Linked data and structured journalism at the BBC

Dont repeat yourself

Last month Basile Simon from BBC News Labs gave a talk at the CSV conference in Berlin: a two-day “community conference for data makers” (notes here). I invited Basile to publish his talk here in a special guest post.

At BBC News Labs, we’ve been pushing for more linked data in news for years now. We built a massive international news aggregator based on linked data, and spent years making it better… but it’s our production and live services who do the core of the job today.

We’re trying to stay relevant and to model our massive dataset of facts, quotes, news and articles. The answer to this may lie in structured journalism.

Starting in 2012, News Labs was founded to play with linked data. The original team, comprised of many data architects, strongly believed this was a revolution in the way we approached our journalism.

They were right.

Effortlessly updating the Olympics and elections

BBC olympics

The BBC’s 2012 Olympics pages were generated using linked data

The BBC powered its delivery of the 2012 London Olympics with linked data: effortlessly updating hundreds of athlete, sport, and competition pages with all the recent related news.

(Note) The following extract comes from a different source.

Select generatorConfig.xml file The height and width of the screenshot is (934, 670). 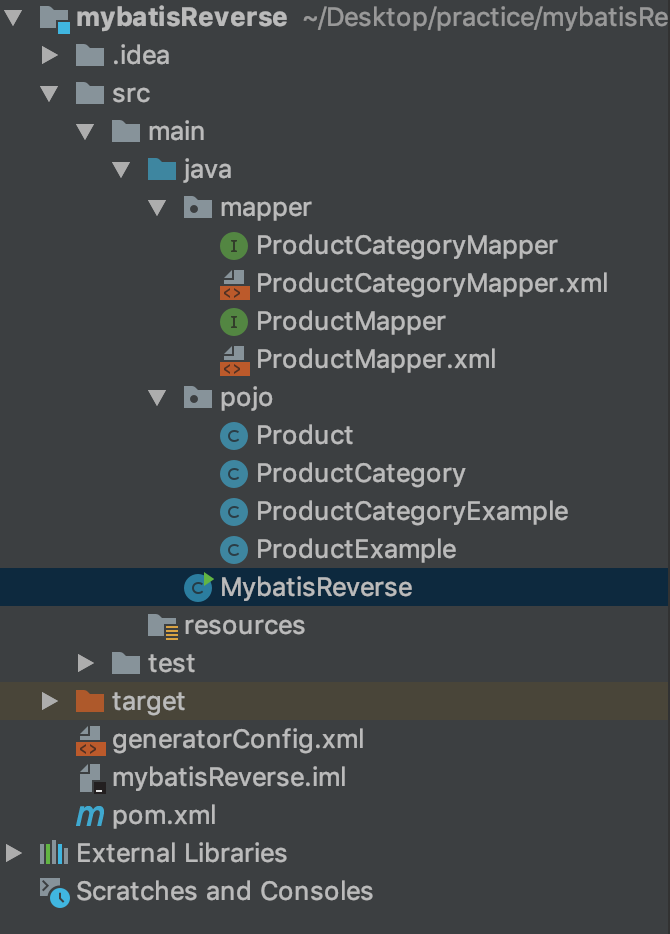coord(238,740)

We use linked data to curate indexes, such as constituency pages during the elections – imagine keeping 650 pages up to date at any given moment – or the massive repository of all our programmes.

And we also have a lot of fun and academic research interest with our Juicer, a tool we built to ingest news coming from more than 600 international sources and to extract entities to match them against DBPedia. Juicer is a fantastic example of semantic technology.

BBC Juicer

But now you see, there’s a bit of an issue.

‘Trusting in articles’

We humans are extremely good at extracting knowledge out of information, and at making connections between things in our heads.

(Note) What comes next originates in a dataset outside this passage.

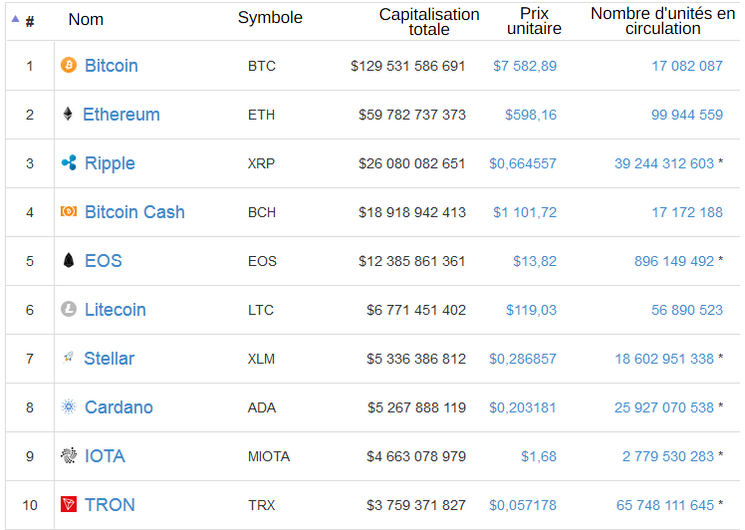Open Bitcoin price $7 582,89 link
The width and height of the screenshot is (745, 530).
point(525,66)
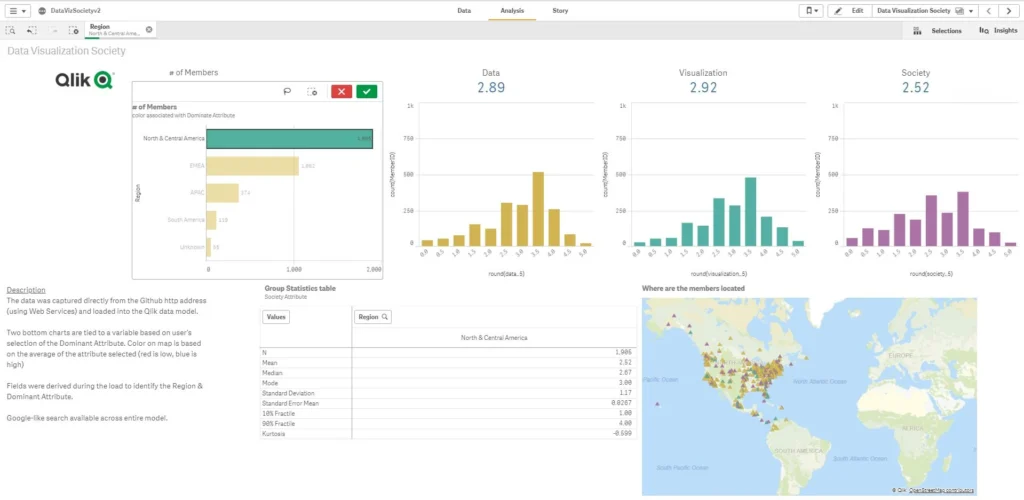
Task: Open the smart search selections tool
Action: (11, 30)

This “web of meanings,” as my colleague Paul Rissen calls it, is what makes you think of the Prime Minister when you read “Cameron warns prices would rise if the UK leaves the EU.”

Your brain instinctively tells you that we’re probably not talking about James Cameron, the film director, here. Or about the Scottish clan Cameron, for that matter.

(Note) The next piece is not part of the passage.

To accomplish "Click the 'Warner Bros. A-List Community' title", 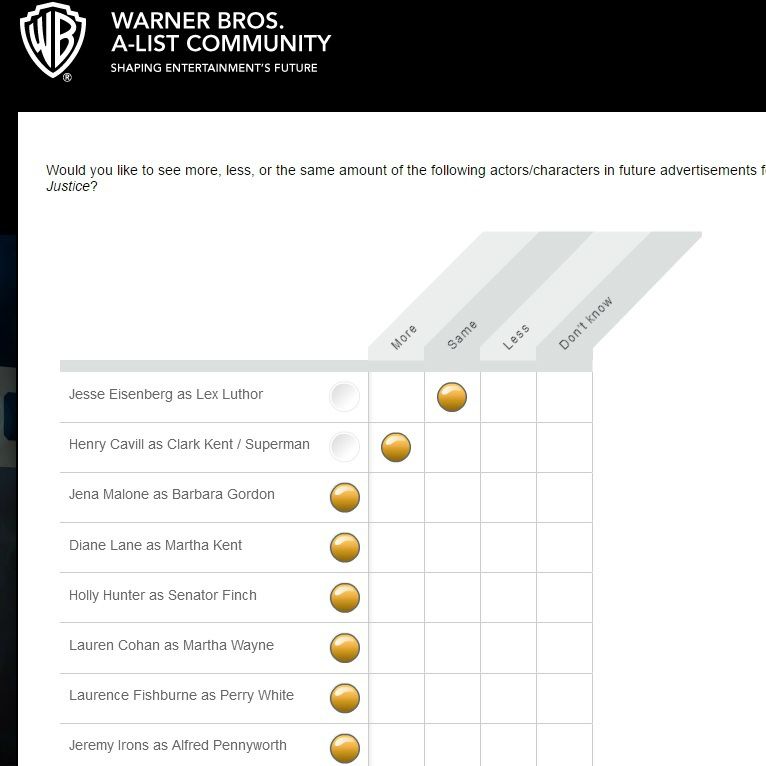I will pyautogui.click(x=220, y=32).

The way we do online journalism is by publishing articles, which remain the basic unit of journalism (leaving aside broadcast journalism, of course).

Besides our live blogs, our interactives, our Snapchats and bots, we still write articles: massive walls of text, ranging from 300 to a couple of thousand words, that we just put online in the hope that, somehow, people will find them and read them.

That means that we probably trust that articles are currently the best way to contain and deliver the knowledge we produce.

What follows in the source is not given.